Part of the reason he wanted the world to see the conditions his birds were living in, Watts said in 2014, is that those were the conditions that Perdue mandated—and that he was unable to implement changes that would have made the chickens’ lives better. But at the time the video was released, Perdue said it showed that Watts was not following protocol and was himself responsible for the mistreatment of the chickens.
Perdue’s DeYoung said that changing the company’s relationship with its contract farmers—who put up their own money to build and maintain chicken houses but do not own the birds or the feed—could be part of the overall animal welfare improvement process. Contracts are traditionally built around concerns of production and efficiency, she said, but the company now provides bonuses for farmers who follow Perdue’s USDA process-verified poultry-care standards. Going forward, the company wants to figure out other ways to “connect animal care with pay and incentives,” DeYoung said. In addition to bonuses, “we are talking about ways we can—perhaps contractually, we can change the relationship.”

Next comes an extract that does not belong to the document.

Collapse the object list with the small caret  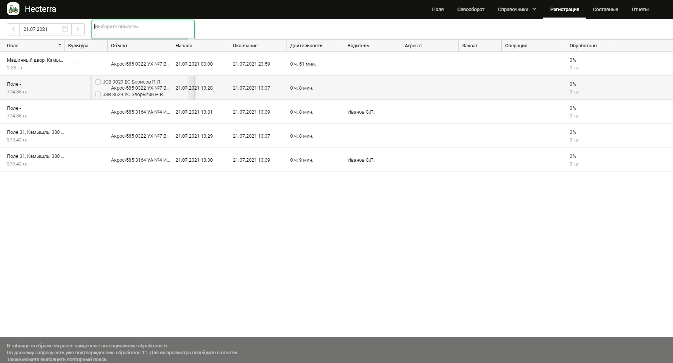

Perdue is looking to Niman Ranch, which it purchased last year, for ways to improve relationships with farmers. (Niman ranchers are contracted to raise animals but are guaranteed a minimum price to protect the farmers’ overhead, earn a premium price over the industry standard, and receive other financial support from the company.) While it’s unclear how its poultry farmer contracts will change, Perdue is willing to widely adopt the best practices it learns from smaller companies like Niman that it acquires.
When Perdue bought Coleman Natural Foods, which produces organic and antibiotic-free poultry, in 2011, DeYoung said there was an assumption at Perdue that producing organic chickens “would mean less efficiency or less productivity, but that was not the case.” Some of the changes that will be implemented in the animal welfare overhaul are based on Perdue’s organic poultry production “that will allow us to produce birds that are still productive and work for us from a business perspective as well.”
While some changes have been a function of learning from other companies and some have been precipitated by consumer demand and very public forms of criticism, others are a matter of necessity, according to Garces. Raising birds in cramped, enclosed, and dirty environments? “That’s fine when we have antibiotics holding the whole thing together,” she said. “But the train has left the station for antibiotics.” Without routine low doses of antibiotics, birds raised in such conditions are getting sick and passing disease to one another. Mortality rates are climbing up across the board after a decade of decline.
“What we’ve found...is that we needed to look closer at the animal husbandry practices in order to be successful without antibiotics,” DeYoung said.
While Perdue’s announcement gives hope to animal welfare organizers like Garces that we can see a future where birds are no longer being crushed under their own weight and broilers can move freely in natural light, the immediate changes from Perdue are going to be small. By the end of 2016, the company will retrofit 200 of its chicken houses with windows—just 3 percent of its 6,000 houses across the country.